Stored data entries
--
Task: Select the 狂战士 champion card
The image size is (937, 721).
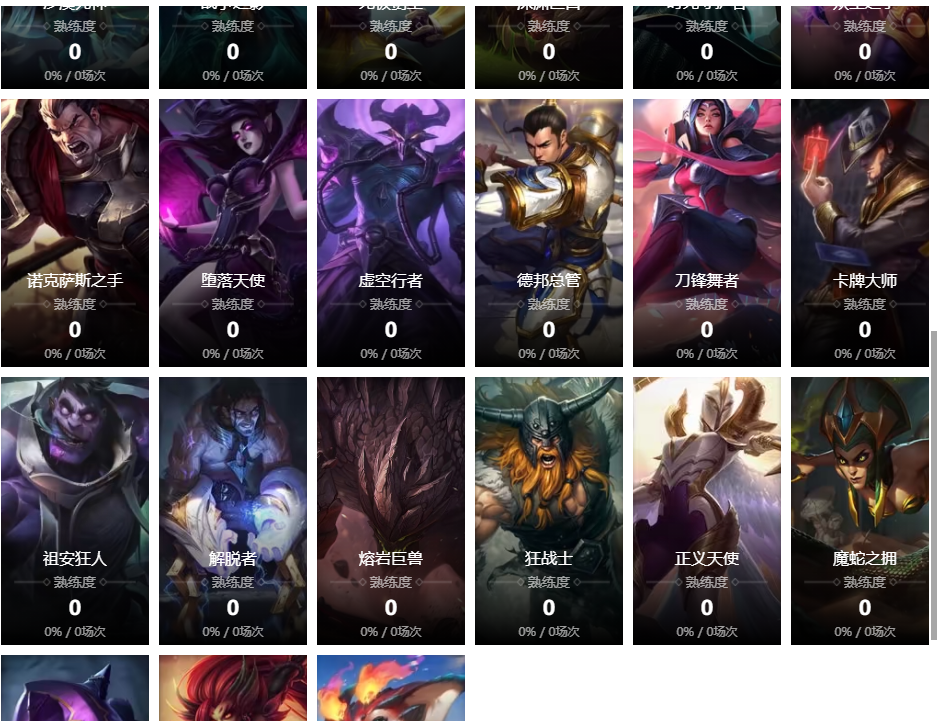Action: pyautogui.click(x=549, y=511)
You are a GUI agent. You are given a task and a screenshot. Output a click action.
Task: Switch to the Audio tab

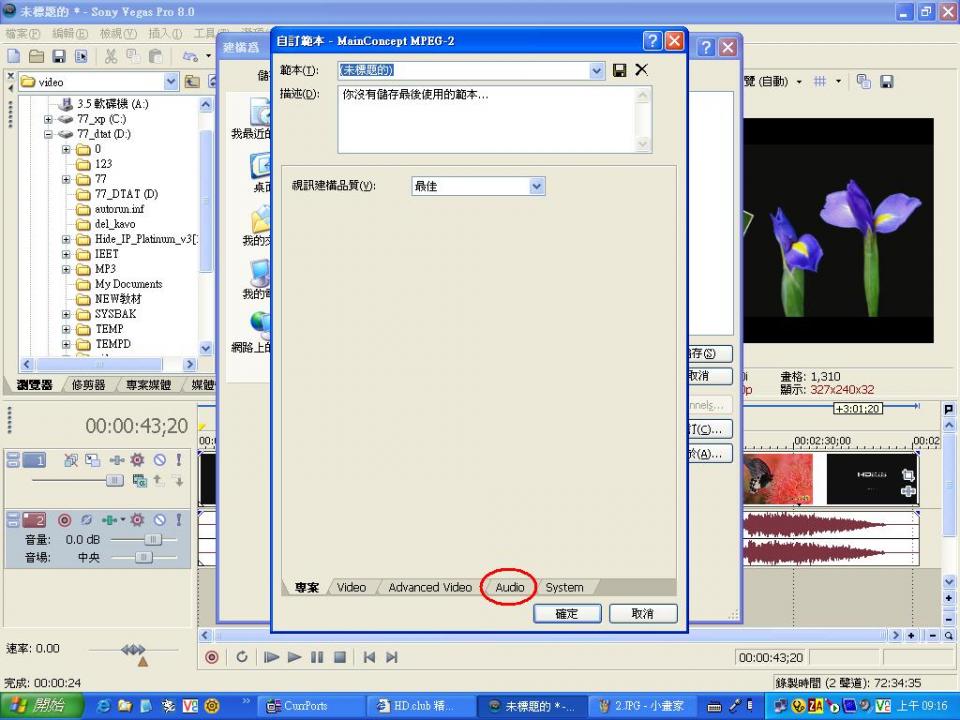[x=509, y=587]
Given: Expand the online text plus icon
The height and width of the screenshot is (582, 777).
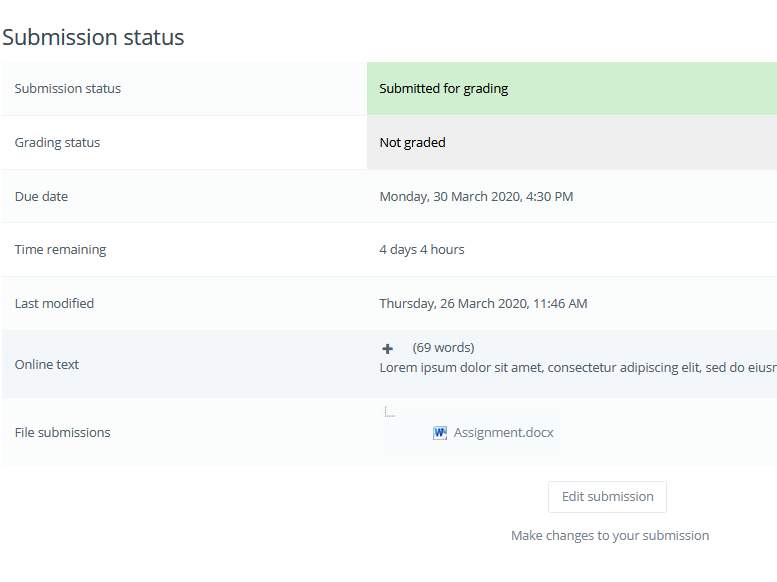Looking at the screenshot, I should click(388, 349).
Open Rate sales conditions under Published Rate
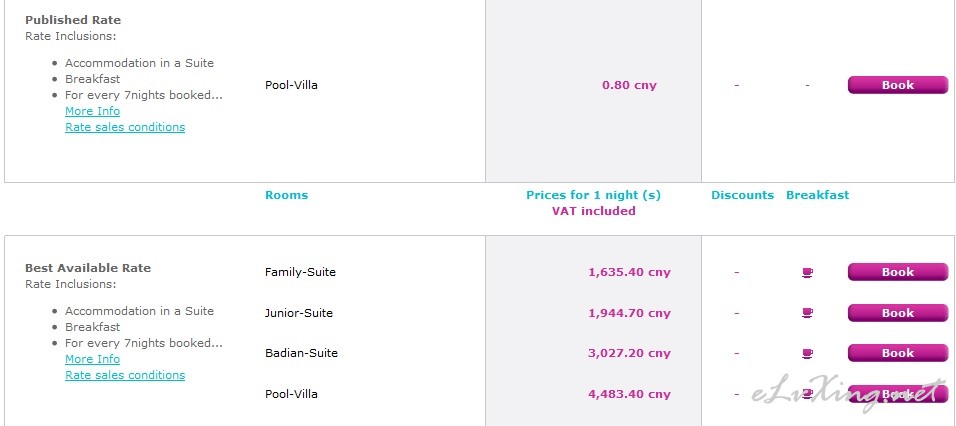956x426 pixels. [125, 127]
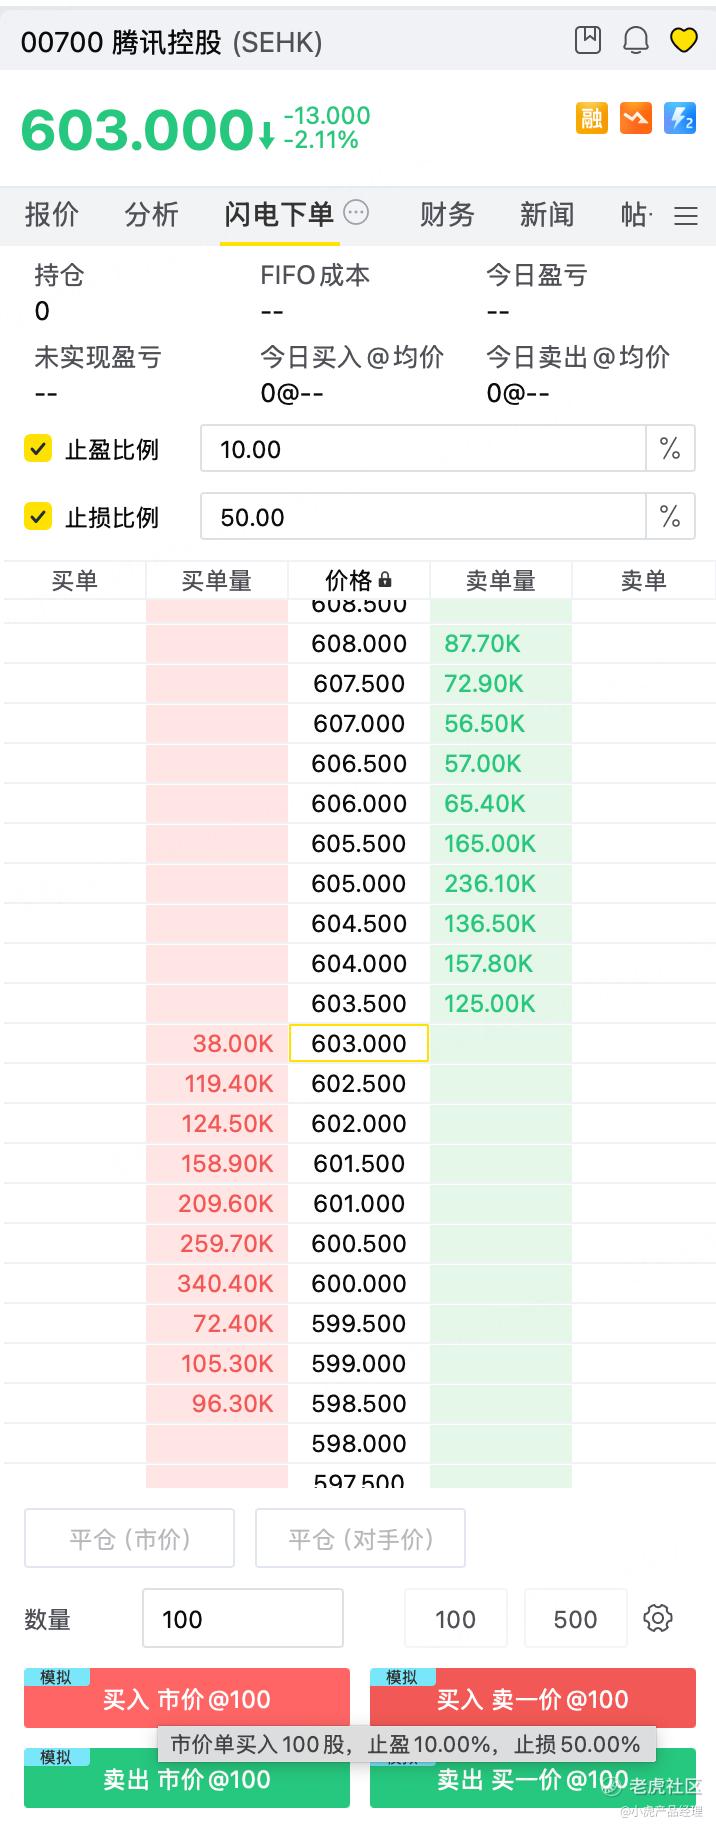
--
- _REQUIRED ACTION_: Please copy the data shown above precisely, leaving the images out.

- _EXERCISE RESULT_:
Task: Select the 狂战士 champion card
The image size is (937, 721).
Action: pyautogui.click(x=549, y=511)
You are a GUI agent. You are given a task and a screenshot. Output a click action.
Task: Switch to the Audio tab

[x=509, y=587]
Given: Expand the online text plus icon
The height and width of the screenshot is (582, 777).
Looking at the screenshot, I should click(388, 349).
Open Rate sales conditions under Published Rate
956x426 pixels. [125, 127]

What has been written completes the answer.